On ne partait pas tout à fait de rien car en particulier dans le comité de quartier, il y avait eu quelques bons articles dans les journaux du CAR des années 90. Mais il était utile que quelqu’un se mettre à la tâche pour produire un plus grand volume d’écrits et mettre à disposition ce qui peut être rassemblé. C’était dans mes cordes car, depuis une quinzaine d’années, j’ai publié des articles et des livres qui mettent en valeur l’histoire de groupes ou de personnes peu connues. Mais je ne vis que depuis trois ans à Robien, j’avais besoin d’un peu de temps et les circonstances de ce confinement ont créé les conditions pour que ça puisse se faire.
Internet est-il le meilleur outil pour diffuser et transmettre cette histoire ?
Internet permet de faire connaître rapidement les résultats de la recherche en train de se faire. Mais le site du CAR m’oblige à séparer le texte et les images, cela ne rend pas la lecture très aisée.

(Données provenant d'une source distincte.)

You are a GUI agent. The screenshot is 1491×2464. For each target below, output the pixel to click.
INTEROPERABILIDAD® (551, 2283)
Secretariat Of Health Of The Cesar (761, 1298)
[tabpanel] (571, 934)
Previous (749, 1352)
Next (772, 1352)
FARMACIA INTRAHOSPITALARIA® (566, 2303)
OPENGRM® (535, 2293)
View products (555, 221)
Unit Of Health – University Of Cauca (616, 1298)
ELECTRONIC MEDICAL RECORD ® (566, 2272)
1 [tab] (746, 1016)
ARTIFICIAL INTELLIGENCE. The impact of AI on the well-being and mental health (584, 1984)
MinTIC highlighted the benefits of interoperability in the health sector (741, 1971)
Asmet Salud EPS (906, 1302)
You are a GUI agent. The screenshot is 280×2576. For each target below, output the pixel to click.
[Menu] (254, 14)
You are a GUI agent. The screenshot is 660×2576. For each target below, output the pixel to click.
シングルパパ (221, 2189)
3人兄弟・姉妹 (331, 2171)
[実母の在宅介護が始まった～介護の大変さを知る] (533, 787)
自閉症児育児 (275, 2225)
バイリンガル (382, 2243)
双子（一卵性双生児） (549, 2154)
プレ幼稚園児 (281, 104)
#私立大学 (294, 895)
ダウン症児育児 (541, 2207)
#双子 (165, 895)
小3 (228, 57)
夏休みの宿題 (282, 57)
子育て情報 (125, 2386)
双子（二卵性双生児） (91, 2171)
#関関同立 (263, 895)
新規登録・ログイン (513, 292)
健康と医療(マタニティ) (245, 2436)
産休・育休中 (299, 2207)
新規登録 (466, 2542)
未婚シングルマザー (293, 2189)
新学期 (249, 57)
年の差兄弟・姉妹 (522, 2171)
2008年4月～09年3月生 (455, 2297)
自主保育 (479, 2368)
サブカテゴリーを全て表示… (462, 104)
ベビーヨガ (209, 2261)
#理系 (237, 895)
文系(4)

Je me suis aussi rendu compte que beaucoup de personnes accèdent au contenu uniquement via leur Smartphone et là, c’est un problème. On ne peut pas lire un long article sur un écran de téléphone.
L’autre écueil est que l’on ne touche pas le public des personnes plus âgées qui préfère souvent lire sur du papier.
La prochaine étape consistera à en définir le support final idéal. Si on garde beaucoup de contenu, on peut en faire un livre d’histoire illustré, si on en reprend seulement des extraits, il y a matière à faire un guide à vocation touristique ou un cahier d’activités pour les enfants. On peut s’en servir comme documentation pour réaliser une bande dessinée. On peut proposer des parcours de découverte des rues ou ces promenades pourraient devenir le prétexte de carnets de voyage ou d’un sujet filmé.
A St Brieuc et dans les environs, Il existe des talents locaux pour mener à bien de tels projets...
Pour le moment tout est possible, on peut encore rêver !
Est-ce que dans cette période c’est aussi important que ça l’histoire du quartier ? Est-ce qu’il n’y a pas d’autres priorités ?
Partir d’un quartier où il n’y a pas de monuments importants, pas de personnes très célèbres pour en écrire l’histoire, c’est une sorte de défi. Mais l’idée de donner une fierté aux habitants d’un quartier, en montrant qu’ils possèdent des richesses insoupçonnées, ça en vaut la peine.
Connaître son environnement proche, le territoire où on s’enracine, ce n’est jamais un luxe.
Donner à comprendre ce que les générations précédentes y ont vécu, c’est tisser des liens et c’est toujours enrichissant. C’est une dynamique de transmission et il faut espérer que ça ne s’arrêtera jamais.
Quand on est imprégné de l’histoire, dans le cas qui nous occupe c’est l’histoire du quartier, quand on se déplace dans l’espace, on se déplace aussi dans le temps. A moins d’avoir une machine à remonter dans le temps (qui n’existe pas) ce n’est pas possible autrement. Quand on s’instruit et que l’on possède cet outil, c’est une chance que l’on se donne pour voir la vie d’une autre façon.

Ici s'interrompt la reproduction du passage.